- Fragmento de página -
El día que mataron a Eliseo Cacho

Imagen generada con inteligencia artificial, utilizada solo con fines ilustrativos. Puede contener elementos históricamente inexactos.

Redacción El Caldense

Manizales, Caldas

Adaptación del libro Aranzazu: su historia y sus valores de José Miguel Alzate.

Llegó a Aranzazu en un miércoles de feria, venido del norte del Valle. Su nombre era Eliseo Gómez Quiceno, pero nadie lo llamó así: el pueblo lo bautizó para siempre como “Eliseo Cacho”. De mediana estatura, rostro marcado por cicatrices y un ojo caído que le daba aire sombrío, imponía respeto apenas cruzaba una puerta. Caminaba pesado, hablaba atropellado y, aunque de vez en cuando era cordial, la mayor parte del tiempo se mostraba brusco y pendenciero.

- Qué hacer -
Contesta estas preguntas sobre el texto de Eliseo Cacho:
(a) ¿De qué libro es adaptación el texto?
(b) ¿De dónde venía Eliseo cuando llegó a Aranzazu?
(c) ¿Cuál era su nombre verdadero?

- Entradas del conjunto de datos -
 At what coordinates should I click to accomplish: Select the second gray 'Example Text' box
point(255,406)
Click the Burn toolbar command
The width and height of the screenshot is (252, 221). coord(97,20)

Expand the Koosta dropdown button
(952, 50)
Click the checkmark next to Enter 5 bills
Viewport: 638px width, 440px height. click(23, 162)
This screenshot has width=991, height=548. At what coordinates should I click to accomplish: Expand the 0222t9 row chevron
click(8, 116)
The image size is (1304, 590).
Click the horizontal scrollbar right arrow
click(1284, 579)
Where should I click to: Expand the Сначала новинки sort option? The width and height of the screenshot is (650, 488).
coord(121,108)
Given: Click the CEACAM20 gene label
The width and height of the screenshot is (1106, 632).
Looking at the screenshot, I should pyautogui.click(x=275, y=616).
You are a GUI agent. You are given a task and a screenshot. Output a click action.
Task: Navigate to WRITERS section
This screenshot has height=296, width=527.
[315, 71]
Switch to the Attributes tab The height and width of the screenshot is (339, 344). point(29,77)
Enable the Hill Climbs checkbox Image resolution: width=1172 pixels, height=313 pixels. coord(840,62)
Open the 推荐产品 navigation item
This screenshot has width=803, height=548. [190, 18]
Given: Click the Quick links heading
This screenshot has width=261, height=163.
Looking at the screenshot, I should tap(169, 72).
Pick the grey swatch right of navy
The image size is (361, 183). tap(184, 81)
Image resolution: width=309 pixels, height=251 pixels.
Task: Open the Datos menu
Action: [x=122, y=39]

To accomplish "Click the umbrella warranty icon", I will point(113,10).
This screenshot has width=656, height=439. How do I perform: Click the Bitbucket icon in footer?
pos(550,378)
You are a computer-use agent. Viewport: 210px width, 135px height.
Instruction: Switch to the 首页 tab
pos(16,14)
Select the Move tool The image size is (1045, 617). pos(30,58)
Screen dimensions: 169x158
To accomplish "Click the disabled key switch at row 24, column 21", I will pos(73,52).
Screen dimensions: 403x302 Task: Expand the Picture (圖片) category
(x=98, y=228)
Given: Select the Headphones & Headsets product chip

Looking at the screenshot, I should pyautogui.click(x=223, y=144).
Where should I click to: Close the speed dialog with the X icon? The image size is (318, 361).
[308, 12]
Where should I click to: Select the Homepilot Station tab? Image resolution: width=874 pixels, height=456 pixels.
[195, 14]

- Respuesta -
(a) De Aranzazu: su historia y sus valores, de José Miguel Alzate.
(b) Del norte del Valle.
(c) Eliseo Gómez Quiceno.